29 Aug Full Costs Awarded at Trial Despite Split Liability
You may have heard about “costs” being awarded after a trial and wondered what those are. “Costs” are usually awarded to the party who is successful at trial. They are intended to be a partial (not actual) indemnity for legal fees and time spent, plus a reimbursement of disbursements (out-of-pocket expenses) that the successful party incurred in starting or defending the lawsuit.
The rules that govern costs are set out in Rule14-1 and Appendix B of the Supreme Court Rules. The general rule is that the amount of costs is based on the tariff set out in Appendix B, plus disbursements. Occasionally, if there has been reprehensible conduct in the course of the action, such as fraud, the court may order that “special costs” be paid to the successful party. Special costs are higher and approximate actual legal fees.
At the trial of Ekman v. Cook, 2015 BCSC 1863, the issue was: who was at fault for the accident. The Plaintiff was seriously injured in the accident. He admitted that he was largely responsible for the collision but he claimed the Defendant had contributed to the accident as well. The Plaintiff offered to settle liability by apportioning 60% responsibility to himself and 40% responsibility to the Defendant prior to the trial. ICBC stood fast in their position that the Plaintiff was 100% liable and the Defendant was not to blame at all. At trial, the Plaintiff was found to be 75% liable and the Defendant 25% liable for the collision.

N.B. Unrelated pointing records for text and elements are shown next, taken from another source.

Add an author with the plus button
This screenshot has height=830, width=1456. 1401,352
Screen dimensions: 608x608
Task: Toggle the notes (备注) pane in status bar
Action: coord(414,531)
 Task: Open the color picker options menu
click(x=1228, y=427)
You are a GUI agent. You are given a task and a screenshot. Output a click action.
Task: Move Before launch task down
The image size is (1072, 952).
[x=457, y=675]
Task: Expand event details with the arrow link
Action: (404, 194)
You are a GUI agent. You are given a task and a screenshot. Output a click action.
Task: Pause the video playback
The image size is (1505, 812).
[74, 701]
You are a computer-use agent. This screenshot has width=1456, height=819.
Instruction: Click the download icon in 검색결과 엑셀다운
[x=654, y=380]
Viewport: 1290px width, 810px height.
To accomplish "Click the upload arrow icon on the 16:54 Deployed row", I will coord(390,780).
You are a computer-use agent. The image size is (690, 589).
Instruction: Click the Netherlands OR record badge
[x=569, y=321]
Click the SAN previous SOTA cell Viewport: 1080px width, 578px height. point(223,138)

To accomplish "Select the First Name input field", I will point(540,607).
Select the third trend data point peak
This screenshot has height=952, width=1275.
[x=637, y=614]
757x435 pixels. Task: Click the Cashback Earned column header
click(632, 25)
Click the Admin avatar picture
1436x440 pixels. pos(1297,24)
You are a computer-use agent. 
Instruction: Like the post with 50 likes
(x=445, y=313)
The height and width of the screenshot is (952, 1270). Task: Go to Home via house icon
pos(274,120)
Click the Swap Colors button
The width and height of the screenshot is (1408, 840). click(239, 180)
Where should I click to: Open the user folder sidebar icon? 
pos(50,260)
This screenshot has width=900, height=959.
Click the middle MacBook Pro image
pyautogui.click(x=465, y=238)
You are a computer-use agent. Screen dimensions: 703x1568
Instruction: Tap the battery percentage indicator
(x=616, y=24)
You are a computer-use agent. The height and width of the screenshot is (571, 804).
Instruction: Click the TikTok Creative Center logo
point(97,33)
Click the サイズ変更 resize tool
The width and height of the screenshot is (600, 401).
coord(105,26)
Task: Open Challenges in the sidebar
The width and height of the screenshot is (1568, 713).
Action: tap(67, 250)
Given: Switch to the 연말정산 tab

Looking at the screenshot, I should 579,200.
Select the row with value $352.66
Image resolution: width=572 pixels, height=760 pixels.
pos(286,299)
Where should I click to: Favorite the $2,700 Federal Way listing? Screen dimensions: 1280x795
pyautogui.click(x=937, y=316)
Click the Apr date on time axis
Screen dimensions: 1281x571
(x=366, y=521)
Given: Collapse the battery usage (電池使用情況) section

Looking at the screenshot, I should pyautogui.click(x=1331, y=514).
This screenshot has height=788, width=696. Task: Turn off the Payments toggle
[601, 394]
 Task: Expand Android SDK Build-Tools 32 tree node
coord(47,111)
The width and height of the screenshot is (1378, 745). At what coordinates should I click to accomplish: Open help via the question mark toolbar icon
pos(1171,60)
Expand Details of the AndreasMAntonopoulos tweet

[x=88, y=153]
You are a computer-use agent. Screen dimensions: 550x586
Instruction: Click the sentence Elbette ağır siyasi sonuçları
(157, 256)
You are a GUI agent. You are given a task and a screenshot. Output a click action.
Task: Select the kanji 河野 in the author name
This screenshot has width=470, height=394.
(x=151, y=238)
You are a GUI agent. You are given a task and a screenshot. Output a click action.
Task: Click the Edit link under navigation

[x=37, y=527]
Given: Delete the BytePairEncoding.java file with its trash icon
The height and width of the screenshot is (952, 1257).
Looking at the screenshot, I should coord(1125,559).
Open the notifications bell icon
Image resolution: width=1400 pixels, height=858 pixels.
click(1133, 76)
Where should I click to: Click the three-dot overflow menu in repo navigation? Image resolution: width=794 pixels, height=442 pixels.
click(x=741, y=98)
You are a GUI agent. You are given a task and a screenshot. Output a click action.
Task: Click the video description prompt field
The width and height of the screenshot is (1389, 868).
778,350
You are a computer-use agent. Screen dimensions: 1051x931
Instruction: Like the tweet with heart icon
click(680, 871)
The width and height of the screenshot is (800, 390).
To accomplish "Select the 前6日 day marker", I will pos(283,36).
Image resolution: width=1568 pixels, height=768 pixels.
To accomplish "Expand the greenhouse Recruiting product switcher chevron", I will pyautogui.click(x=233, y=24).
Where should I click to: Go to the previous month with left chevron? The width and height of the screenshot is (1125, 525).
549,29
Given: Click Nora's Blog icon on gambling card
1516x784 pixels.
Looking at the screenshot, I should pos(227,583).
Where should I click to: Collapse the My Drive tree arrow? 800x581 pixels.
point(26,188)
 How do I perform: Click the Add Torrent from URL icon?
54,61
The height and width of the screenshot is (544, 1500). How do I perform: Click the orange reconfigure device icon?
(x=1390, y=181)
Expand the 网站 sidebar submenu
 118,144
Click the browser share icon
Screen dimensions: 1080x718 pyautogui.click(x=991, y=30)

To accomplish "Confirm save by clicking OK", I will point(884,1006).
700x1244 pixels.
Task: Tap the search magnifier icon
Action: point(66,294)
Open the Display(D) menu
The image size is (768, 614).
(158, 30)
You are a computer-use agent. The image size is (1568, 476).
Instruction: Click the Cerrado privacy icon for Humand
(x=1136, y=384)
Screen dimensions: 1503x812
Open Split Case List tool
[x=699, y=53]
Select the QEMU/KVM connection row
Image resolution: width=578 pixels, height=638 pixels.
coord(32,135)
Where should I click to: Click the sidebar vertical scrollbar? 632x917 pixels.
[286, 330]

Following the trial, ICBC applied to the court to have the Plaintiff’s costs reduced to 25%. The Judge that heard the application did not agree with ICBC and refused to reduce the Plaintiff’s costs award.
The Judge reasoned that the Plaintiff was prepared to accept 60% of liability prior to trial but ICBC forced him to trial to demonstrate that he was less than 100% liable. Since the Plaintiff succeeded in demonstrating that he was less than 100% liable, the Judge decided that he should be awarded full costs.
The Judge noted that if the Plaintiff had taken the position that he was not contributorily negligent to a significant degree, or if ICBC had conceded the possibility of some negligence on the Defendant’s part, it is possible that he would have exercised his discretion in a different fashion.